### ACTIVITIES
A. According to the forward-looking information disclaimer, on what website are the Company's public documents filed?
B. The second paragraph of the forward-looking information disclaimer lists risk factors and uncertainties that could make actual results differ from expectations. List every one of them.
C. According to the forward-looking information disclaimer, why might the Company's actual results differ materially from its forward-looking statements?
-- PASSAGE TO READ follows --
Forward-looking information is based on assumptions that may prove to be incorrect, including but not limited to the Company’s ability to close the Offering, if at all, the timing of the closing, if at all, the expectation of closing additional tranches of the Offering, the intended use of proceeds, the lack of material changes to general economic, market and business conditions, and the receipt of all regulatory approvals in respect of the Offering, if required. The Company considers these assumptions to be reasonable in the circumstances. Forward looking statements address future events and conditions and are reliant on opinions and estimates of management as of the date such statements and assumptions are made, which involve inherent risks and uncertainties, known and unknown risks, and other factors that may cause the actual results, level of activity, performance or achievements of the Company, as the case may be, to be materially different from those expressed or implied by such forward-looking information, including but not limited to those risks described in the Company’s public documents filed on www.sedarplus.ca from time to time. Forward-looking information is subject to business, industry, political and economic risks and uncertainties and other factors that could cause actual results of operations to differ materially from those expressed or implied in the forward-looking information. All information contained in this press release, other than statements of current and historical fact, is forward looking information.

Although the Company has attempted to identify important factors that could cause actual results to differ materially from those contained in forward-looking information, there may be other factors that cause results not to be as anticipated, estimated or intended. The risk factors and uncertainties that could cause actual results to differ materially from the anticipated results or expectations expressed in this press release, include, without limitation: the ability of XTM to satisfy the conditions to Closing of the Offering, including obtaining approval of the Exchange on a timely basis, or at all; that the Offering may not be completed on the terms and timeline indicated, or at all; that the Company’s use of proceeds of the Offering may differ from those indicated; additional financing requirements; adverse market conditions; and other risk factors described from time to time in the Company’s securities filings.
-- PASSAGE TO READ concluded --
-- DATASET follows --
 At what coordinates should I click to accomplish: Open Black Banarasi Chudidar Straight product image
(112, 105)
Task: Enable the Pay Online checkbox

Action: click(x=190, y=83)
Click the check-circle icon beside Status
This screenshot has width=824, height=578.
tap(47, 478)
-- DATASET concluded --
-- DATASET follows --
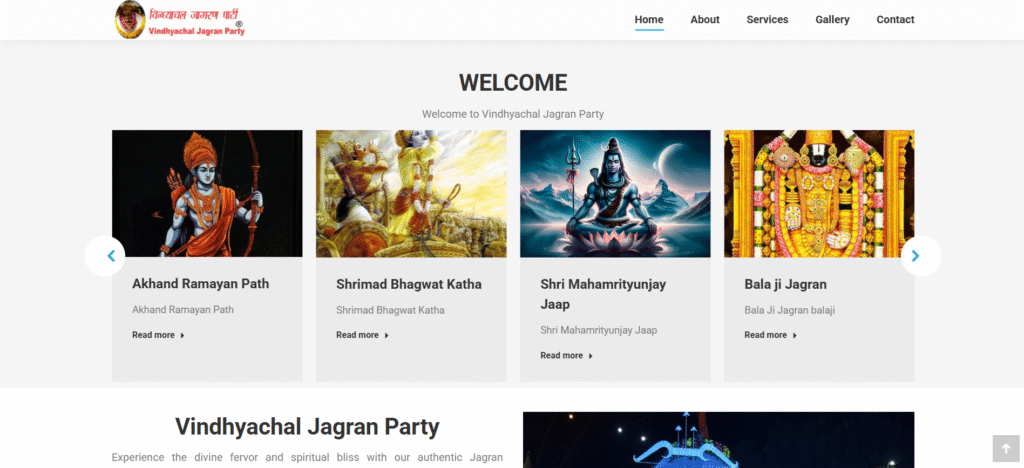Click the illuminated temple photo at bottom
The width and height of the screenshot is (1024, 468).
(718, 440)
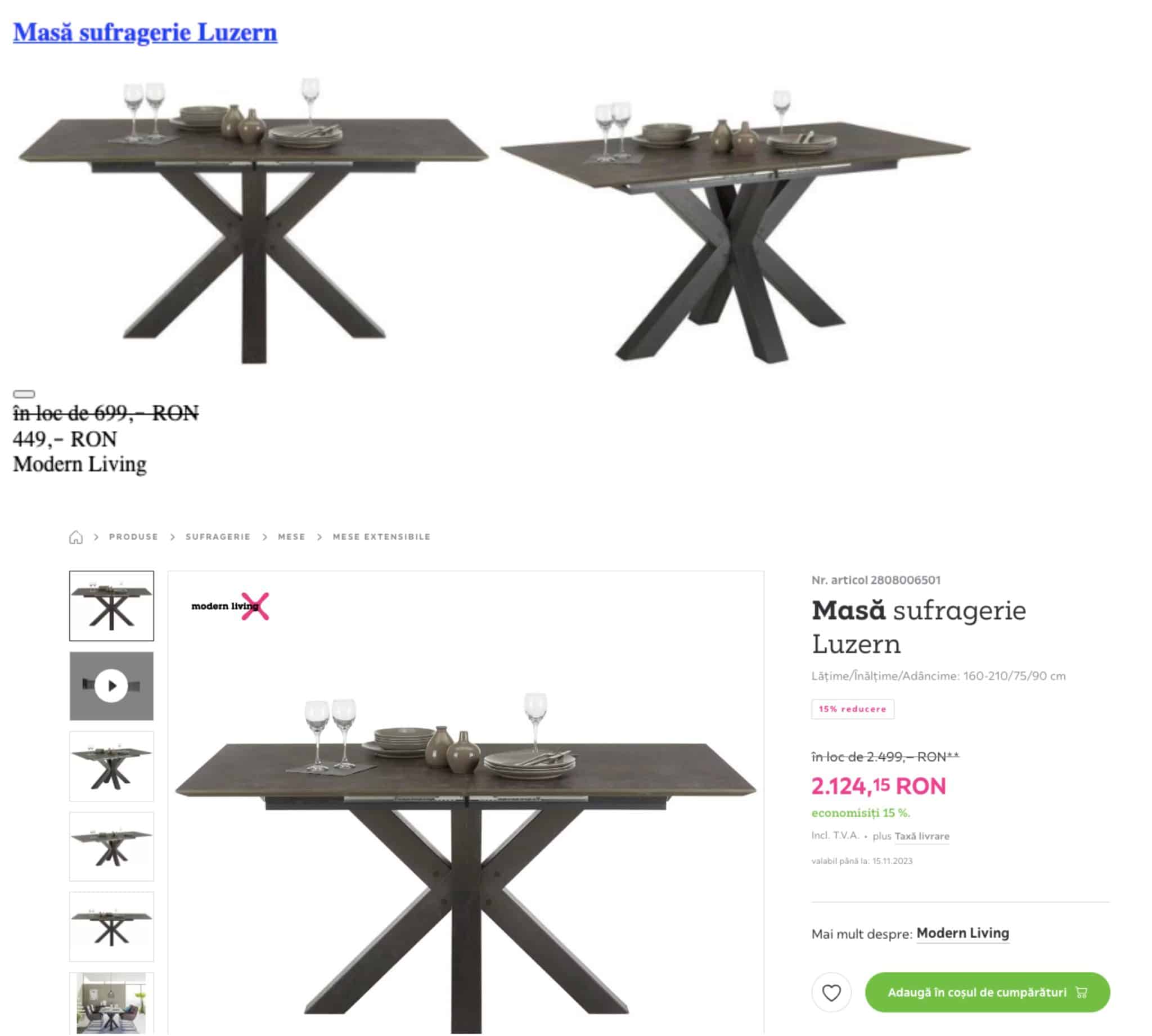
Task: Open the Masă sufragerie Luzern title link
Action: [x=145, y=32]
-- DATASET concluded --
### ANSWERS BY TASK
A. www.sedarplus.ca

B.
- The ability of XTM to satisfy the conditions to Closing of the Offering, including obtaining approval of the Exchange on a timely basis, or at all
- That the Offering may not be completed on the terms and timeline indicated, or at all
- That the Company's use of proceeds of the Offering may differ from those indicated
- Additional financing requirements
- Adverse market conditions
- Other risk factors described from time to time in the Company's securities filings

C. Forward-looking statements address future events and conditions. They rely on management's opinions and estimates as of the date the statements are made. These involve inherent risks and uncertainties, both known and unknown, along with other factors that could make actual results, activity, performance or achievements materially different.